Negro League History

 
 

Early Baseball History:

Americans began playing baseball in the early 1800s on informal teams and using local rules. By the 1860s, the sport, unrivaled in popularity, was being described as America's “national pastime.”

  • 1845: Alexander Cartwright published a set of baseball rules for the Knickerbocker Club of New York, and his rules were widely adopted.
  • 1869: The Cincinnati Red Stockings became the first salaried team and are thus considered the first professional team.
  • 1871: The first professional baseball league, the National Association of Professional Base Ball Players, was established.
  • 1876:The first major league, the National League, was formed.

Negro Baseball Beginnings:

Negro Americans played baseball throughout the 1800’s, and by the 1860’s notable black amateur teams such as the Colored Union Club, in Brooklyn and the Pythian Club, in Philadelphia had formed. All-black professional teams began in the 1880s, among them the St. Louis Black Stockings and the Cuban Giants (of New York). Reflecting American society in general, amateur and professional baseball remained largely segregated

During the 1890s, most professional black players were limited to playing in exhibition games on "colored" teams on the barnstorming circuit. Players on major league teams also barnstormed in cities and towns after the regular season was over. In some places black teams and white teams played each other, and some blacks played for all-black teams in otherwise all-white leagues.

  • 1878:Bud Fowler, becomes the first Negro player to cross the color barrier as a pitcher for the Lynn, Mass. Live Oaks of the International League.
  • 1883:Moses Fleetwood "Fleet" Walker, joins  the minor league Toledo Blue Stockings as a catcher.  When the Blue Stockings joined the American Association in 1884, Walker became the first Negro major leaguer.
  • 1885: the (NY) Cuban Giantsbecame the very first salaried professional black baseball team.
  • 1887: In July of 1887, the International League banned future contracts with black players, although it allowed black players already under contract to stay on with their teams.
  • 1894:Bud Fowlerforms an independent Page Fence Giants team in Adrian, Michigan.
  • 1901: In an attempt to bypass the color barrier, Baltimore Oriole manager John McGraw introduced his new player as Chief Charlie Tokohama, a full blooded American Indian.  McGraw’s plan backfired when fans in Chicago recognized the ‘Chief’ as actually being Charlie Grant, a well known star for the Page Fence Giants.
  • 1907: Pitcher Rube Foster begins his managerial career with the Leland Giants as a player-manager.
  • 1920: On February 14, Rube Foster organizes the first black professional baseball league (Negro National League) consisting of eight teams: Chicago American Giants, Chicago Giants, Dayton Marcos, Detroit Stars, Indianapolis ABC’s, Kansas City Monarchs, St. Louis Giants, and the Cuban Stars.
    See the next column to learn about the Negro Major Leagues and what happens next...

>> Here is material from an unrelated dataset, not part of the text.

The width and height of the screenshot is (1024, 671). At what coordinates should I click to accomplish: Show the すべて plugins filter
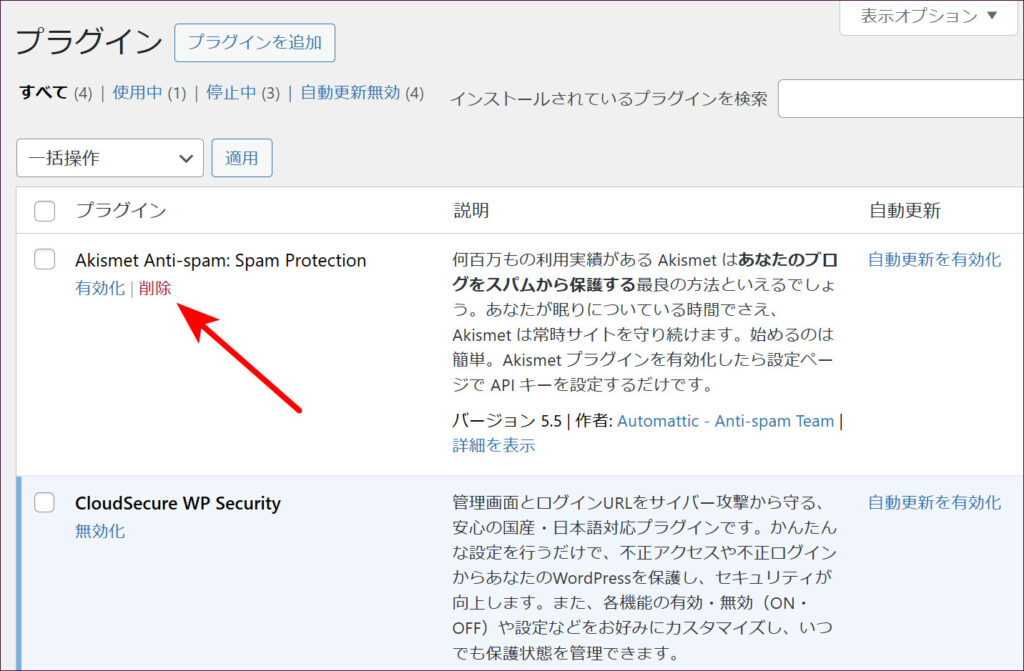44,93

History of the Negro Major Leagues
by Todd Bolton, NLBPA Historian
For more info on the history of baseball visit http://www.sabr.org

The first successful organized Negro League was established on February 13, 1920, at a YMCA in Kansas City, Missouri. Andrew "Rube" Foster was the driving force behind the organization of this league and served as its president.

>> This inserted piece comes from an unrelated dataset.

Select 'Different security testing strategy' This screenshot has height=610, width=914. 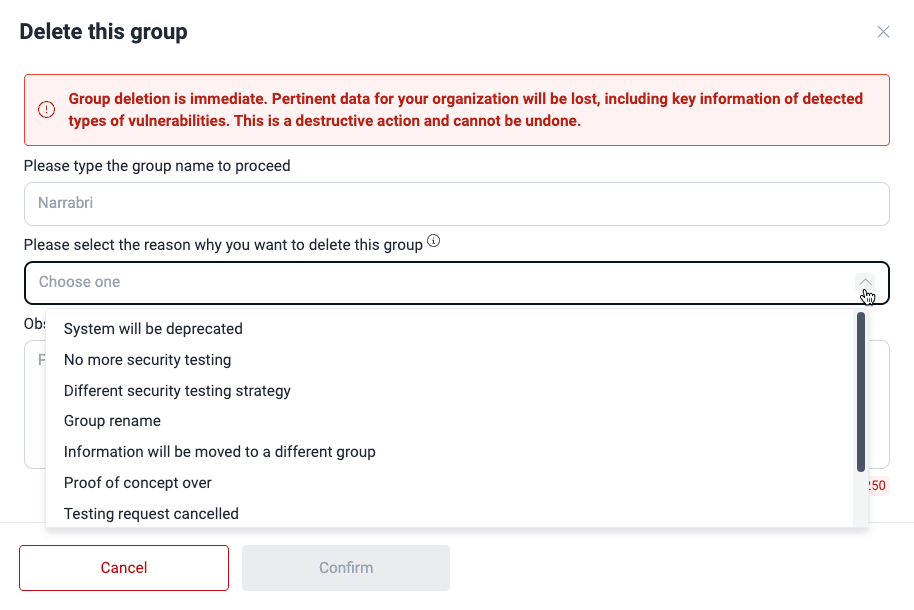pos(177,390)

As a result of his leadership role in the early years of the leagues, Foster is known as "the father of black baseball." This first league was known as the Negro National League with member teams in the South and Midwest. The NNL operated successfully until 1931.

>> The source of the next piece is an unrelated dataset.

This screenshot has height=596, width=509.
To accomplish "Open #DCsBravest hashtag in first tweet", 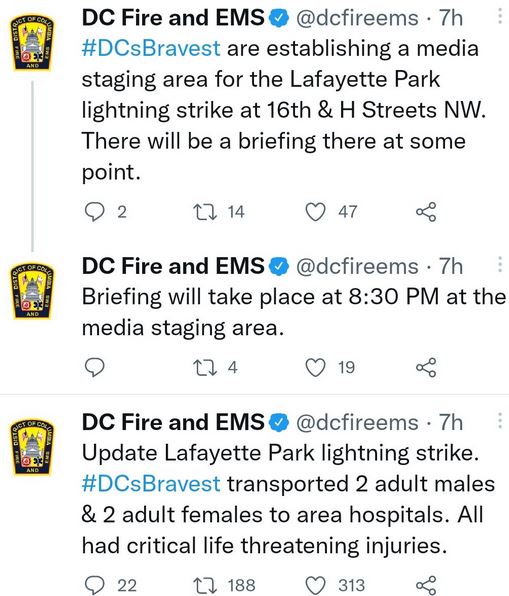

Three years after the founding of the NNL, the Eastern Colored League was formed on December 16, 1923, with Edward H. Bolden serving as chairman. In 1924, the very first Negro World Series was played between the ECL and the NNL champions. The ECL collapsed in the spring of 1928 but the member teams reemerged in 1929 as the American Negro League.

The depression years were especially difficult times for black baseball. In 1932, the East-West League was formed, but folded before the season ended. The Negro Southern League was the only black professional league to survive the 1932 season. The NSL was a minor league before and after the 1932 season.

In 1933, a second Negro National League was formed, and was the only black professional league operating until 1937. The league included teams from the East and the Midwest through 1935. By 1936, the NNL was operating exclusively in the East.

In 1937, teams in the South and the Midwest formed the Negro American League. The NAL and the NNL coexisted through the 1948 season. In 1949, the NNL was absorbed in the NAL, which operated as the last black major league through 1960.

As in the white major leagues, the Negro leagues had their own World Series. Over the years, eleven inter-league Black World Series were held. The NNL and ECL played from 1924 through 1927. Champions from the second NNL and the NAL competed from 1942 through 1948. Also in 1933, the black teams began all-star game competition. The game was known as the East-West game and was played each summer at Chicago's Comiskey Park. This game was considered more important than the World Series and annually attracted between 20,000 and 50,000 fans.